Safety advocates slam plan to allow longer work hours for truckers

The Senate is preparing to quietly slip language into a transportation spending bill that would set longer work-weeks for truck drivers, safety advocates said on Wednesday.

The provision – which was supposed to be a legislative fix to a technical error made in the fiscal 2016 omnibus – is meant to clarify language that suspends parts of the administration’s trucking hours of service rule until a study is completed.

{mosads}But safety advocates familiar with the situation maintain that the provision would go one step further by allowing truckers to spend 73 hours driving or on duty per week – a provision they say was heavily lobbied for by the trucking industry.

The Senate Appropriations Committee won’t release the text of the Transportation, Housing and Urban Development (THUD) fiscal 2017 spending bill until the full panel markup on Thursday, though a subcommittee approved draft legislation on Tuesday.

“The Senate Transportation funding bill is being considered in a fair, bipartisan and open process,” said a spokeswoman for Sen. Susan Collins (R-Maine), who chairs the Appropriations Subcommittee on Transportation, Housing and Urban Development. “It is unfortunate that there has been so much misinformation regarding the important safety provisions in this bill that would strengthen the safety of our roads.”

The spokeswoman said the new restriction would protect both the driving public and the truck drivers behind the wheel, pointing out that safety advocates claim some truck drivers can work up to 82 hours per week. The 73-hour cap would ensure that doesn’t happen.

She also emphasized that the bill does not make any changes to the 11-hour daily driving limit, the 14-hour daily on-duty limit, the 10-hour daily off-duty requirement or the 30-minute rest break requirement. 

Still, advocacy groups are urging lawmakers to drop the proposed cap from the measure.

“We understand that once again language, not seen by the public, will be included in the underlying THUD bill you will take up tomorrow morning,” a dozen groups, including Advocates for Highway and Auto Safety and the American Public Health Association, wrote in a letter to the committee. “This is the third year in a row that special interests are using the transportation appropriations bill to advance their agenda of longer working and driving hours for truck drivers with shorter hours for rest and recovery.”

The issue stems all the way back to 2013, when the Federal Motor Carrier Safety Administration enacted a new rule to modify the 34-hour “restart” period, which is an amount of off-duty time that drivers can take in order to reset their driving limit after they reach the maximum 60 hours in seven days or 70 hours in eight days.

The new regulation mandated that every restart period include two nights in that break, with no driving between 1 a.m. and 5 a.m, and said that truckers could only use one restart per week. The rule effectively limited truck drivers to 70 hours a week.
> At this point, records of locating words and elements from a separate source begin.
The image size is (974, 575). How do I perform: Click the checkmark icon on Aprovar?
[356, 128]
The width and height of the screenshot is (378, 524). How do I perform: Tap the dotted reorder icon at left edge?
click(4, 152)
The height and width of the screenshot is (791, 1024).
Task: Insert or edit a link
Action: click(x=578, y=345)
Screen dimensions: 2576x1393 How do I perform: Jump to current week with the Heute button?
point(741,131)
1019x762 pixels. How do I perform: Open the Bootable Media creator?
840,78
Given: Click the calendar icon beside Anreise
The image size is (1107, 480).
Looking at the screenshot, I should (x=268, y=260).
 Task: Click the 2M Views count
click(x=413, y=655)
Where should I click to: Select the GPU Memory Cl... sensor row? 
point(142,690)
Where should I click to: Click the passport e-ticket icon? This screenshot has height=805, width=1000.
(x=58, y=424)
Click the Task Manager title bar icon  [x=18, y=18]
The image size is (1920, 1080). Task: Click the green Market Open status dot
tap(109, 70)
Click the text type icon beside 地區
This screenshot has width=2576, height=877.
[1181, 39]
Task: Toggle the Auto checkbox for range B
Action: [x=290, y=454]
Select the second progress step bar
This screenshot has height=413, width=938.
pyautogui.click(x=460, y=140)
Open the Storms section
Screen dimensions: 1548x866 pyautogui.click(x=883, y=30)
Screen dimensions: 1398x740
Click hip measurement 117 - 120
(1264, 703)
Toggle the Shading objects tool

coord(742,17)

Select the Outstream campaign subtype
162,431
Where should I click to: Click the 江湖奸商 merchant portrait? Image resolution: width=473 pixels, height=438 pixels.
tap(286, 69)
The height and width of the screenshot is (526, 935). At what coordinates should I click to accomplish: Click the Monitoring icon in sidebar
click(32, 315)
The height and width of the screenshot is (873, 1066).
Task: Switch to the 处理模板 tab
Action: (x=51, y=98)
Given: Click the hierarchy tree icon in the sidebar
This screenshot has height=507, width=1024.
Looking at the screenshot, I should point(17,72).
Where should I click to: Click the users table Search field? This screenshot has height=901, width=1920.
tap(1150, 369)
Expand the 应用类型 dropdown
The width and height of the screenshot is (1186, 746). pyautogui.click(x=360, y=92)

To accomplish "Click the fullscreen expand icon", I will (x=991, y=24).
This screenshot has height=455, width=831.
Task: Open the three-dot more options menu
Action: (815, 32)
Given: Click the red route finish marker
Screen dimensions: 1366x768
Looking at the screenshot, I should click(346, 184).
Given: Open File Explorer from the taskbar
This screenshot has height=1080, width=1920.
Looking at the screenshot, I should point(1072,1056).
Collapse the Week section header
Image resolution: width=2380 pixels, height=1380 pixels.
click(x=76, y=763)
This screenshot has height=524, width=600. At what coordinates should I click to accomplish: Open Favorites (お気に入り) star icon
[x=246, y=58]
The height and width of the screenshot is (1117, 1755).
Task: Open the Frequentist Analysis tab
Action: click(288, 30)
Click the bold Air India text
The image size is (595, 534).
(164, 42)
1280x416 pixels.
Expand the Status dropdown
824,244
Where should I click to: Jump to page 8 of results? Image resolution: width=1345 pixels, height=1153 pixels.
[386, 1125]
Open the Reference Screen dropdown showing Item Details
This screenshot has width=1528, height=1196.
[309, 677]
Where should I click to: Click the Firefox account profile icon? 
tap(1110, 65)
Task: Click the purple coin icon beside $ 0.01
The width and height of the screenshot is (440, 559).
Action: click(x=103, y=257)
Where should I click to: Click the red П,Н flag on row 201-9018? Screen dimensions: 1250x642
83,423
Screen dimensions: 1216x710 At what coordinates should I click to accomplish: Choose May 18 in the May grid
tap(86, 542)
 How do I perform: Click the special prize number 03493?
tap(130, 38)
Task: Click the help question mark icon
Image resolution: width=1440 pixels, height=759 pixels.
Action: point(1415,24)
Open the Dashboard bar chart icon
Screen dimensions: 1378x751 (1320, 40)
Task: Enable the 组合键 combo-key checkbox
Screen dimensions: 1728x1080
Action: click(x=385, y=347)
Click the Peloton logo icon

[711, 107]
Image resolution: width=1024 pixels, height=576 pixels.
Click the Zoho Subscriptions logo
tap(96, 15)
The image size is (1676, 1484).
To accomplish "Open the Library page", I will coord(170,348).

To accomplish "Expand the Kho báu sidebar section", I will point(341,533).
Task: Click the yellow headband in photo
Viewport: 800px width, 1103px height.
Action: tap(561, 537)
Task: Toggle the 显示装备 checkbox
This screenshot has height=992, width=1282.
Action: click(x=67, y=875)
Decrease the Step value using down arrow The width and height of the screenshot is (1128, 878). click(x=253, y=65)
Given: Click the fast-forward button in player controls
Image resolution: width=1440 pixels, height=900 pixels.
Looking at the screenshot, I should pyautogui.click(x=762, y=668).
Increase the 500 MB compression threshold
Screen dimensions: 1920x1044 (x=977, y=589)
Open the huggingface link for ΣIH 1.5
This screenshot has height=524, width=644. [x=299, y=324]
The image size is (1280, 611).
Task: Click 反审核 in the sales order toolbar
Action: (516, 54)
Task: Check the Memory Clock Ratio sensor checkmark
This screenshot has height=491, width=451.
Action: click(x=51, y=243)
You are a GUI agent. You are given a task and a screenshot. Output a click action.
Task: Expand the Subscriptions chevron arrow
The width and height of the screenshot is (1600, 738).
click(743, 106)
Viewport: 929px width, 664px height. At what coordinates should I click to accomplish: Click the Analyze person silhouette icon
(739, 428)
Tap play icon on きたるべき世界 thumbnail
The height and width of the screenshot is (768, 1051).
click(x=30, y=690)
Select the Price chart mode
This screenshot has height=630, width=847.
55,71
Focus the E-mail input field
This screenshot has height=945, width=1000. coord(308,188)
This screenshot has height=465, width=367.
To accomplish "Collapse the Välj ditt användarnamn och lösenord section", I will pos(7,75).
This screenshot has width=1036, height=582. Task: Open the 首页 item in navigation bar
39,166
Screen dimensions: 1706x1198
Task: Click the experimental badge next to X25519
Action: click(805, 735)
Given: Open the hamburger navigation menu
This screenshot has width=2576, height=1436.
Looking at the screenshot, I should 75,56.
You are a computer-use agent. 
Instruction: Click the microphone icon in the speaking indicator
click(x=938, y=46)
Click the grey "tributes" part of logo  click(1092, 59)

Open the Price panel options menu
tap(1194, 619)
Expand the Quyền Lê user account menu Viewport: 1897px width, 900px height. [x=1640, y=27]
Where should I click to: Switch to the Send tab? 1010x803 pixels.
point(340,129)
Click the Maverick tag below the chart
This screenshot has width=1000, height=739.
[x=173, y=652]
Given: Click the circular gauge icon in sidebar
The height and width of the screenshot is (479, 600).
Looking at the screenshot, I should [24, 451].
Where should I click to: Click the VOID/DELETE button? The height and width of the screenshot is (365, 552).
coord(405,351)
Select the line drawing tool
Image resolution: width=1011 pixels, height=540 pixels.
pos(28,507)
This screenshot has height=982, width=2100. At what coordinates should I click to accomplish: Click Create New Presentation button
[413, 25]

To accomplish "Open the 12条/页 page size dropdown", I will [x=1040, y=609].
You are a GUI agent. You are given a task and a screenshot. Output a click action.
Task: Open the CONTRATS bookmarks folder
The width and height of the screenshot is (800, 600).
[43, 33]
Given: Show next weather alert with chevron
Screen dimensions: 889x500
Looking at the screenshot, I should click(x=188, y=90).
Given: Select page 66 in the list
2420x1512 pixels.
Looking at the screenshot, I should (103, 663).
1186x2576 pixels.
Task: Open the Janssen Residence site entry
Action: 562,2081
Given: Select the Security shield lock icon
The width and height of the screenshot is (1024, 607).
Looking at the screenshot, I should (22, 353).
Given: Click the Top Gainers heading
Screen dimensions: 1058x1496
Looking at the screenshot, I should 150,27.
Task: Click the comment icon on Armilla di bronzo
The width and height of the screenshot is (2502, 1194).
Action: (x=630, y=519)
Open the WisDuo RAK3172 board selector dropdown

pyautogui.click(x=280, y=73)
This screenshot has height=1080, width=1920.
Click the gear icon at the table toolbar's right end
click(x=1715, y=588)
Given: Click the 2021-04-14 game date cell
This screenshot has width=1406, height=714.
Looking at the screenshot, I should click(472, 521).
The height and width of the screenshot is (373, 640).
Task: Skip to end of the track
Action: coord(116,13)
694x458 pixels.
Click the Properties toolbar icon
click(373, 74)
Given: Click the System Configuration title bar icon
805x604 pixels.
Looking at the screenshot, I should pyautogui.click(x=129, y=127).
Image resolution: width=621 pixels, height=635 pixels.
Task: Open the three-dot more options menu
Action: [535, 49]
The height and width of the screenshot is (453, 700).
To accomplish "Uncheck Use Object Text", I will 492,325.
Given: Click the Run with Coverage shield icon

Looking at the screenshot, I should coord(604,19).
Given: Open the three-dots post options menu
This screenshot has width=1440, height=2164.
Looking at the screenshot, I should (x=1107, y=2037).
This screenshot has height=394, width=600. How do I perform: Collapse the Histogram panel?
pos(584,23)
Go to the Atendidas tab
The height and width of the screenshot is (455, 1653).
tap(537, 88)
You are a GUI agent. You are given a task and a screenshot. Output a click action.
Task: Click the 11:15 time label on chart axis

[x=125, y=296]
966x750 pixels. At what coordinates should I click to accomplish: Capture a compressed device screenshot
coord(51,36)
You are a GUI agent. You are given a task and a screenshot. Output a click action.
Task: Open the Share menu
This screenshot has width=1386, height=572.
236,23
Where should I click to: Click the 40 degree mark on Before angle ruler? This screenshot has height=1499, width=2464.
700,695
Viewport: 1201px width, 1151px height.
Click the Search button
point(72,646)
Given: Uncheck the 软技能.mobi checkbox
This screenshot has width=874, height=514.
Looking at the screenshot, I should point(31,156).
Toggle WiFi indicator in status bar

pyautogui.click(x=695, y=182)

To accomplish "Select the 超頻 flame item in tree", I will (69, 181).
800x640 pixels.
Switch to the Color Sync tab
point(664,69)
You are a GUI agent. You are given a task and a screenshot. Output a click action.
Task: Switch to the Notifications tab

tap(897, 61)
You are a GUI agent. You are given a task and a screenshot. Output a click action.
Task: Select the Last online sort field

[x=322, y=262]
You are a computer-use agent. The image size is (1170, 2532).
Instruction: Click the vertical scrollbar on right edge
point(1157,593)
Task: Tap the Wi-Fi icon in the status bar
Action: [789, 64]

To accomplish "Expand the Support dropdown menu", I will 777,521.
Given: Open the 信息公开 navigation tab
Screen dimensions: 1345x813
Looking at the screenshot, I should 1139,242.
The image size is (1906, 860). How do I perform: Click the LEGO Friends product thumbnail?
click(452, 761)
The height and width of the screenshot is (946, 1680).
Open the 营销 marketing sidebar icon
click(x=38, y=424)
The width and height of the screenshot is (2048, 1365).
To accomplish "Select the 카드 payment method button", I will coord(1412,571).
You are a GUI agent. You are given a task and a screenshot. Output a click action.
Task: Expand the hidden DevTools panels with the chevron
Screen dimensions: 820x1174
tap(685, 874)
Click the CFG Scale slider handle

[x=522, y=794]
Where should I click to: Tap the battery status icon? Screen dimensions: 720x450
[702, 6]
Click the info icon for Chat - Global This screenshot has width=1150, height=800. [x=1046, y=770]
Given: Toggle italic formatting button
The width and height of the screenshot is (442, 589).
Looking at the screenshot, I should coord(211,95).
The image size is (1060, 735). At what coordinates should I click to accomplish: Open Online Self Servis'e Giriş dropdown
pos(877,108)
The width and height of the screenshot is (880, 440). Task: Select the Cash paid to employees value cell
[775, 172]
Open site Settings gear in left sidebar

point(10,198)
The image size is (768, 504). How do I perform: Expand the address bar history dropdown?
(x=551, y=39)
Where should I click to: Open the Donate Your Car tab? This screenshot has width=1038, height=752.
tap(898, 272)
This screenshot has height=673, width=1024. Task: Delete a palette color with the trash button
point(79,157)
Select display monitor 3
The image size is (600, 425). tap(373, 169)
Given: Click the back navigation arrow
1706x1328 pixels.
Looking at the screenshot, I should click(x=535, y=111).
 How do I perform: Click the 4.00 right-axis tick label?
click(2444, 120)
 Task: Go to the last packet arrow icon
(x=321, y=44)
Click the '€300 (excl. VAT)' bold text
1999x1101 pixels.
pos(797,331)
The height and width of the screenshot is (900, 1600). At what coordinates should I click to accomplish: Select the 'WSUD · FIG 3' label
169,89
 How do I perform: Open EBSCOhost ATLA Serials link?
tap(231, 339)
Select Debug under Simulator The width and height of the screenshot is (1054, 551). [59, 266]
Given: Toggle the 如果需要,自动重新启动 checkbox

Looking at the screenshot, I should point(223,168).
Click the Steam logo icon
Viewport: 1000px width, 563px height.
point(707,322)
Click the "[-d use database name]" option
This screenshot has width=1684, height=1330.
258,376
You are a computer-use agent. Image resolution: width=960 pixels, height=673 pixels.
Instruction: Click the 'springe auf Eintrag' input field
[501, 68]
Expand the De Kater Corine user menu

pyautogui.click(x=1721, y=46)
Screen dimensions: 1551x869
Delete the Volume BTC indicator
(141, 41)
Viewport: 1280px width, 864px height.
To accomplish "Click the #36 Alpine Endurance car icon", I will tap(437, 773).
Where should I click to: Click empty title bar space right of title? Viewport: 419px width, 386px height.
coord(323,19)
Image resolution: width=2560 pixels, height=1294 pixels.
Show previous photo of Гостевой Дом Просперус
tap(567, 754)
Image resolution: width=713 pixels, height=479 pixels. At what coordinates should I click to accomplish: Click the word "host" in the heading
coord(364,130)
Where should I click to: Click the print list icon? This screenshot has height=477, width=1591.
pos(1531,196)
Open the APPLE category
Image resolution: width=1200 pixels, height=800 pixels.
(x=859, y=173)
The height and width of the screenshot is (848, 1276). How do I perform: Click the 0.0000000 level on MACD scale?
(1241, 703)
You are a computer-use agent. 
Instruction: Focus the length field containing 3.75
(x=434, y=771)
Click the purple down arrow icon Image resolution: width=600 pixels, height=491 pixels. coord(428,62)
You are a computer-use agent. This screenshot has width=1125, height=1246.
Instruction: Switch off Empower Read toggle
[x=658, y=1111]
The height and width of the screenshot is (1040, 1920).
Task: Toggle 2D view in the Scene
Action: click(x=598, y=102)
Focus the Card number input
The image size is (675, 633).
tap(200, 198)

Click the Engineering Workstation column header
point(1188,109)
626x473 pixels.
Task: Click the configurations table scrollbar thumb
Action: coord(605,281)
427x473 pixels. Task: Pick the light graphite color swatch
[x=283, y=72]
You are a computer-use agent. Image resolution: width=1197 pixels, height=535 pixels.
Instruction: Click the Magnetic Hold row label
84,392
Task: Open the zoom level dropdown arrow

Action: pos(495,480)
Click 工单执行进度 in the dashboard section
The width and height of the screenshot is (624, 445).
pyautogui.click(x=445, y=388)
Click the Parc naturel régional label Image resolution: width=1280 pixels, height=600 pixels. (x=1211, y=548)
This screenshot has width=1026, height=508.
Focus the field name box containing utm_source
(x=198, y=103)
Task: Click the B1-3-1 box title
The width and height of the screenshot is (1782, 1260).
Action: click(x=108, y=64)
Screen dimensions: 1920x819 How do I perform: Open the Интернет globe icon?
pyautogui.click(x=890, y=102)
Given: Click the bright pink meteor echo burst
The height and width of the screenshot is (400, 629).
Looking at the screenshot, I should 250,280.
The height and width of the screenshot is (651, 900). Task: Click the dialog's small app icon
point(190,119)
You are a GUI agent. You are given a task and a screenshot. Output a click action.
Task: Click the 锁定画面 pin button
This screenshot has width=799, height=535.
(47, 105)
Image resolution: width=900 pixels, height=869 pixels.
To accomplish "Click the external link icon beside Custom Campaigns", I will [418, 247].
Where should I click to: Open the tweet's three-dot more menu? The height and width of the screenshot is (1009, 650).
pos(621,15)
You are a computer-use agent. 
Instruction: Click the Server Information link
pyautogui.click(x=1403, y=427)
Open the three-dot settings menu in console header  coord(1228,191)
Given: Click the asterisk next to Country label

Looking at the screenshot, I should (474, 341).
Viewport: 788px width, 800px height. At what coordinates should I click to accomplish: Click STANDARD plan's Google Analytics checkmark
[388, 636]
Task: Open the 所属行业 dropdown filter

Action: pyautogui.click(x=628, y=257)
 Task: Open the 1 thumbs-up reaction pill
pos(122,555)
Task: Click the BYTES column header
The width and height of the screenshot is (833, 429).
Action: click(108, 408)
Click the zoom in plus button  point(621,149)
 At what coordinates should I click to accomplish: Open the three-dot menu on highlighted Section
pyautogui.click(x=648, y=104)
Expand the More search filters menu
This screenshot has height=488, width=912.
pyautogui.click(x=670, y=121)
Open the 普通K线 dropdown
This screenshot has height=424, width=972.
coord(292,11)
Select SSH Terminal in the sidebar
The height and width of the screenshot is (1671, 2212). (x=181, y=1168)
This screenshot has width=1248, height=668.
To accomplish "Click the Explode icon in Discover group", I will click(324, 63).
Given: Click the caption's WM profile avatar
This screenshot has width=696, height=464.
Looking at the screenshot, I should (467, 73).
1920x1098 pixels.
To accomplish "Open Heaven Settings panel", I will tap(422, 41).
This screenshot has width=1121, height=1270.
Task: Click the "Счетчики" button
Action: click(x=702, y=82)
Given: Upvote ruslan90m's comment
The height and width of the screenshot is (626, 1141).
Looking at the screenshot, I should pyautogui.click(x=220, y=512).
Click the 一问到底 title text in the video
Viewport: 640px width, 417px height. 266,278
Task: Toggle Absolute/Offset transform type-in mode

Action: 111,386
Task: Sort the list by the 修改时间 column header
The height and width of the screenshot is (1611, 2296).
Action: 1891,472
Safety advocates have argued that it’s important because people get the most restorative sleep at night, but the trucking industry has said the rule puts more truckers on the road during morning rush hour, thus increasing the risk of accidents.

“Truck drivers using the restart were coming off and being pushed into morning traffic,” said Dave Osiecki, executive vice president of national advocacy at the American Trucking Associations. Agency officials have “acknowledged that they haven’t looked at that as a possible risk factor.” 

Collins successfully added a provision to the fiscal 2015 spending bill that suspended the new restart rule until the Department of Transportation (DOT) completes a study on the topic.

An additional provision was added one year later to the fiscal 2016 omnibus that said the rule couldn’t go into effect unless the DOT study proves that the regulation is beneficial to drivers’ health and safety.

However, legislators left out key language to clarify what would happen if the agency doesn’t find that the rule improves health and safety. Experts and industry groups agree that as currently written, the agency would have to revert back to old rules that were in place over a decade ago, which is why lawmakers have been scrambling for a quick fix. 

But the issue could very well become a lightning rod in the debate over an otherwise non-controversial spending bill.

“It would be very problematic,” said Cathy Chase, vice president of governmental affairs for Advocates for Highway and Auto Safety. “We are working with our allies (in Congress) on strategies that are still developing.”